(Exercise material Opens)

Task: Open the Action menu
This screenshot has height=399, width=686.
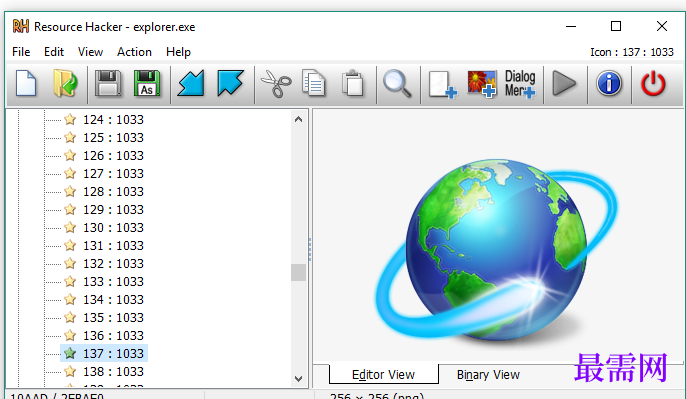Action: point(134,52)
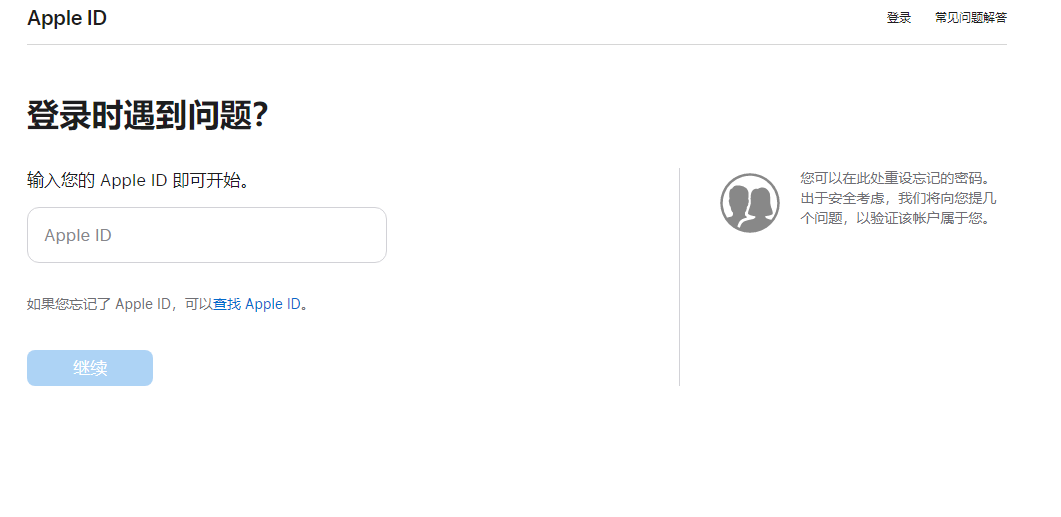
Task: Click the question mark ending the heading
Action: (260, 116)
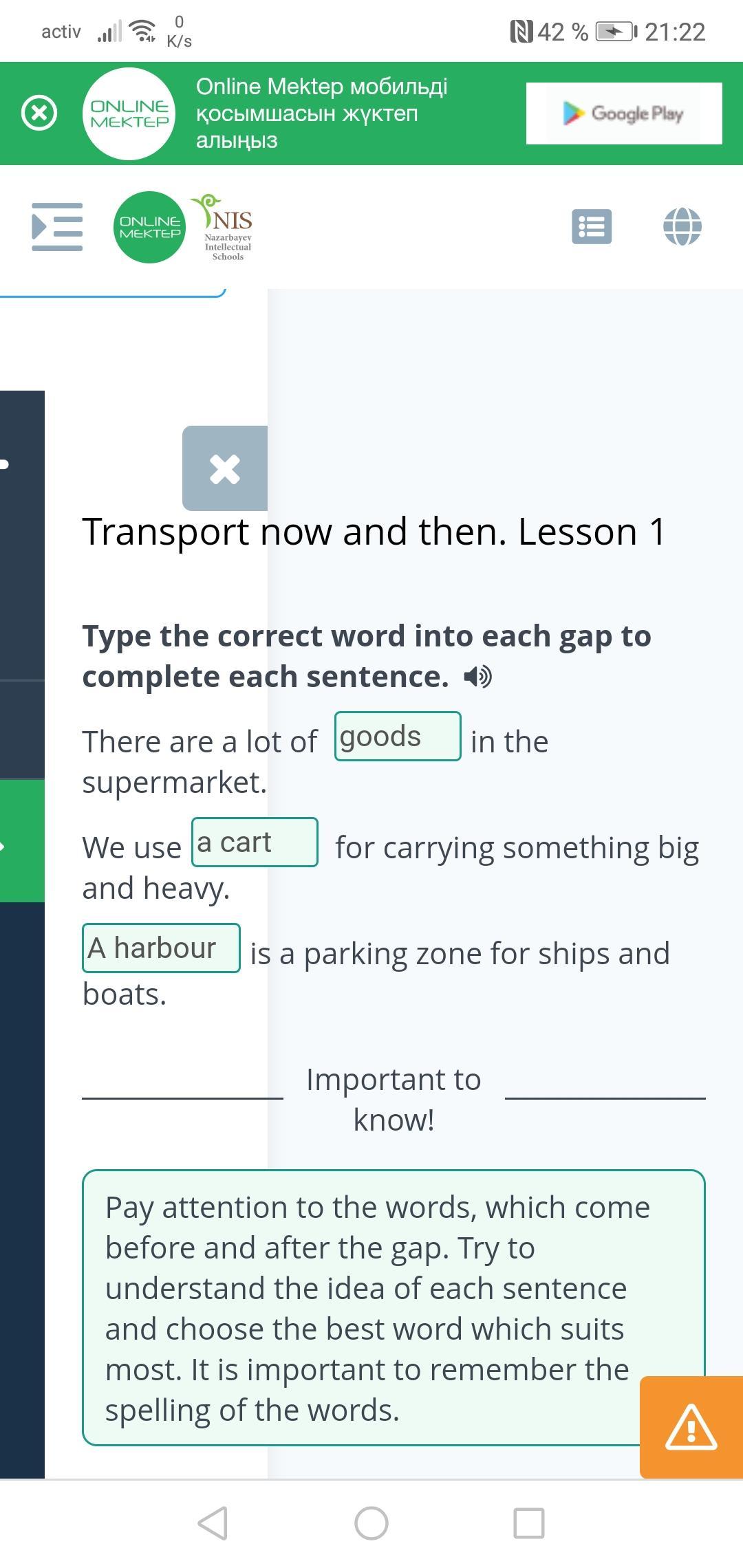Tap the Android home circle button
The width and height of the screenshot is (743, 1568).
pyautogui.click(x=372, y=1523)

(Exercise material Closes)

Transcribe all the entries precisely. Do not include any picture.

■ Answer section:
Task: Open the Action menu
This screenshot has height=399, width=686.
Action: point(134,52)
Task: Click the question mark ending the heading
Action: (260, 116)
Tap the Android home circle button
The width and height of the screenshot is (743, 1568).
pyautogui.click(x=372, y=1523)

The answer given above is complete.